Print, exactly and completely, the data that appears below.

Stored data:
···
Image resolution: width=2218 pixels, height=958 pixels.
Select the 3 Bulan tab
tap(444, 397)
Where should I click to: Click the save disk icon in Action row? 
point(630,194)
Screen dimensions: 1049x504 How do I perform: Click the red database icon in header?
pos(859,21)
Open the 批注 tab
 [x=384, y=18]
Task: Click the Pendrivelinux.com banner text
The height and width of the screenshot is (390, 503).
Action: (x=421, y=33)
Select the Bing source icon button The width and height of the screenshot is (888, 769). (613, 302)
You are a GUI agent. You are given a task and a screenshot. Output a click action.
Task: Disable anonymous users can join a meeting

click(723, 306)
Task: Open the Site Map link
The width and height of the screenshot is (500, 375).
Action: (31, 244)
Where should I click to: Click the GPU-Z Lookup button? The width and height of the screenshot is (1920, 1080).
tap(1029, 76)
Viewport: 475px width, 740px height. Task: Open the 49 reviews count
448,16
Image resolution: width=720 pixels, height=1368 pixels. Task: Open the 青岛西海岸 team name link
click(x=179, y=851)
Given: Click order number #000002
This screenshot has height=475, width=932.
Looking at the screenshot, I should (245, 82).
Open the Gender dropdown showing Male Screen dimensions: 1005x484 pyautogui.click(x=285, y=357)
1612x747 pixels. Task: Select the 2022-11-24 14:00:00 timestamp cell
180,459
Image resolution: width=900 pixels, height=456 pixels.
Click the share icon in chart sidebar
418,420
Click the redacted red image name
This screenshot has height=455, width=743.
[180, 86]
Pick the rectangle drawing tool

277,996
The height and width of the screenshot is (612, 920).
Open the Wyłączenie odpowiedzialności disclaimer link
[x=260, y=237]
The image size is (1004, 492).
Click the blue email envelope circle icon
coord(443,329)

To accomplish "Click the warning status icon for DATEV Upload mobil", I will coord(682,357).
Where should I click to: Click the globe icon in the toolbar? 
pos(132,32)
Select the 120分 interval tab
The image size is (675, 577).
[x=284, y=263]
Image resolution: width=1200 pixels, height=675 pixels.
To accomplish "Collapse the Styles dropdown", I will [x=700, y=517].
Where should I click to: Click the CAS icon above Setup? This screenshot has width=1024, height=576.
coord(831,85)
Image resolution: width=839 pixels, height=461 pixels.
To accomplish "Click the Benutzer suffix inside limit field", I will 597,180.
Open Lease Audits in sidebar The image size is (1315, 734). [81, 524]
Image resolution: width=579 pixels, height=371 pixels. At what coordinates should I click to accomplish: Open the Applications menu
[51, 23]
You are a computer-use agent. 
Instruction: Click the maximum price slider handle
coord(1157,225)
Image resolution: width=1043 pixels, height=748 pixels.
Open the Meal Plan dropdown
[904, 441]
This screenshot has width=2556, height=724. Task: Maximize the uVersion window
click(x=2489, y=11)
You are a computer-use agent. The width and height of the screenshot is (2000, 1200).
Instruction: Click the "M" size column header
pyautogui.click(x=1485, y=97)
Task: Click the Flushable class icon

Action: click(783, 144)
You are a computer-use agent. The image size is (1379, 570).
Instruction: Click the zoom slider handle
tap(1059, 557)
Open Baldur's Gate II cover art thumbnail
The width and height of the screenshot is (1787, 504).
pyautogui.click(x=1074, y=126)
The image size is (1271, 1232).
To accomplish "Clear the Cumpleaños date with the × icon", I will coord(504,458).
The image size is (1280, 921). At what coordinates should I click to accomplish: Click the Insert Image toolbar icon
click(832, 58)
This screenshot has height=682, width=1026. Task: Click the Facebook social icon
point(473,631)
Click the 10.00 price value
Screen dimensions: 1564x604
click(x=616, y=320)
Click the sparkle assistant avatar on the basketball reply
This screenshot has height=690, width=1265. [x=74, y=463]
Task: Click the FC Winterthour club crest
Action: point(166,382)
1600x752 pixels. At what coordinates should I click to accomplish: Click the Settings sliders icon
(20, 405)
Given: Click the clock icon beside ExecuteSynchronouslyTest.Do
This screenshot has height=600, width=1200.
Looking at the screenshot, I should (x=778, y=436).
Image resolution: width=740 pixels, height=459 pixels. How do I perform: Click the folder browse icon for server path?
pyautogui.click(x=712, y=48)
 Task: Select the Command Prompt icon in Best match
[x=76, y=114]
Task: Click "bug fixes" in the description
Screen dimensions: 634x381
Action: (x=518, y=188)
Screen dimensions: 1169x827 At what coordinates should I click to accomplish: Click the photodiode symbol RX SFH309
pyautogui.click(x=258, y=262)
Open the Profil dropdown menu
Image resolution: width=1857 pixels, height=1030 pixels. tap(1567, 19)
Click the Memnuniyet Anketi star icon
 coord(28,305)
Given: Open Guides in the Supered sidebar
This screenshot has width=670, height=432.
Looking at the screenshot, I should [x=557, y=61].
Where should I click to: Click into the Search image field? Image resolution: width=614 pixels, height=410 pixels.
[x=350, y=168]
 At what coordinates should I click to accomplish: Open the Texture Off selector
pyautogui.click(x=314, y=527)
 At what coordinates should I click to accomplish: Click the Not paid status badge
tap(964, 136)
···
## Solution to the problem:
Image resolution: width=2218 pixels, height=958 pixels.
Select the 3 Bulan tab
tap(444, 397)
Where should I click to: Click the save disk icon in Action row? 
point(630,194)
Screen dimensions: 1049x504 How do I perform: Click the red database icon in header?
pos(859,21)
Open the 批注 tab
 [x=384, y=18]
Task: Click the Pendrivelinux.com banner text
The height and width of the screenshot is (390, 503).
Action: (x=421, y=33)
Select the Bing source icon button The width and height of the screenshot is (888, 769). (613, 302)
You are a GUI agent. You are given a task and a screenshot. Output a click action.
Task: Disable anonymous users can join a meeting

click(723, 306)
Task: Open the Site Map link
The width and height of the screenshot is (500, 375).
Action: (31, 244)
Where should I click to: Click the GPU-Z Lookup button? The width and height of the screenshot is (1920, 1080).
tap(1029, 76)
Viewport: 475px width, 740px height. Task: Open the 49 reviews count
448,16
Image resolution: width=720 pixels, height=1368 pixels. Task: Open the 青岛西海岸 team name link
click(x=179, y=851)
Given: Click order number #000002
This screenshot has height=475, width=932.
Looking at the screenshot, I should (245, 82).
Open the Gender dropdown showing Male Screen dimensions: 1005x484 pyautogui.click(x=285, y=357)
1612x747 pixels. Task: Select the 2022-11-24 14:00:00 timestamp cell
180,459
Image resolution: width=900 pixels, height=456 pixels.
Click the share icon in chart sidebar
418,420
Click the redacted red image name
This screenshot has height=455, width=743.
[180, 86]
Pick the rectangle drawing tool

277,996
The height and width of the screenshot is (612, 920).
Open the Wyłączenie odpowiedzialności disclaimer link
[x=260, y=237]
The image size is (1004, 492).
Click the blue email envelope circle icon
coord(443,329)

To accomplish "Click the warning status icon for DATEV Upload mobil", I will coord(682,357).
Where should I click to: Click the globe icon in the toolbar? 
pos(132,32)
Select the 120分 interval tab
The image size is (675, 577).
[x=284, y=263]
Image resolution: width=1200 pixels, height=675 pixels.
To accomplish "Collapse the Styles dropdown", I will [x=700, y=517].
Where should I click to: Click the CAS icon above Setup? This screenshot has width=1024, height=576.
coord(831,85)
Image resolution: width=839 pixels, height=461 pixels.
To accomplish "Click the Benutzer suffix inside limit field", I will 597,180.
Open Lease Audits in sidebar The image size is (1315, 734). [81, 524]
Image resolution: width=579 pixels, height=371 pixels. At what coordinates should I click to accomplish: Open the Applications menu
[51, 23]
You are a computer-use agent. 
Instruction: Click the maximum price slider handle
coord(1157,225)
Image resolution: width=1043 pixels, height=748 pixels.
Open the Meal Plan dropdown
[904, 441]
This screenshot has width=2556, height=724. Task: Maximize the uVersion window
click(x=2489, y=11)
You are a computer-use agent. The width and height of the screenshot is (2000, 1200).
Instruction: Click the "M" size column header
pyautogui.click(x=1485, y=97)
Task: Click the Flushable class icon

Action: click(783, 144)
You are a computer-use agent. The image size is (1379, 570).
Instruction: Click the zoom slider handle
tap(1059, 557)
Open Baldur's Gate II cover art thumbnail
The width and height of the screenshot is (1787, 504).
pyautogui.click(x=1074, y=126)
The image size is (1271, 1232).
To accomplish "Clear the Cumpleaños date with the × icon", I will coord(504,458).
The image size is (1280, 921). At what coordinates should I click to accomplish: Click the Insert Image toolbar icon
click(832, 58)
This screenshot has height=682, width=1026. Task: Click the Facebook social icon
point(473,631)
Click the 10.00 price value
Screen dimensions: 1564x604
click(x=616, y=320)
Click the sparkle assistant avatar on the basketball reply
This screenshot has height=690, width=1265. [x=74, y=463]
Task: Click the FC Winterthour club crest
Action: point(166,382)
1600x752 pixels. At what coordinates should I click to accomplish: Click the Settings sliders icon
(20, 405)
Given: Click the clock icon beside ExecuteSynchronouslyTest.Do
This screenshot has height=600, width=1200.
Looking at the screenshot, I should (x=778, y=436).
Image resolution: width=740 pixels, height=459 pixels. How do I perform: Click the folder browse icon for server path?
pyautogui.click(x=712, y=48)
 Task: Select the Command Prompt icon in Best match
[x=76, y=114]
Task: Click "bug fixes" in the description
Screen dimensions: 634x381
Action: (x=518, y=188)
Screen dimensions: 1169x827 At what coordinates should I click to accomplish: Click the photodiode symbol RX SFH309
pyautogui.click(x=258, y=262)
Open the Profil dropdown menu
Image resolution: width=1857 pixels, height=1030 pixels. tap(1567, 19)
Click the Memnuniyet Anketi star icon
 coord(28,305)
Given: Open Guides in the Supered sidebar
This screenshot has width=670, height=432.
Looking at the screenshot, I should [x=557, y=61].
Where should I click to: Click into the Search image field? Image resolution: width=614 pixels, height=410 pixels.
[x=350, y=168]
 At what coordinates should I click to accomplish: Open the Texture Off selector
pyautogui.click(x=314, y=527)
 At what coordinates should I click to accomplish: Click the Not paid status badge
tap(964, 136)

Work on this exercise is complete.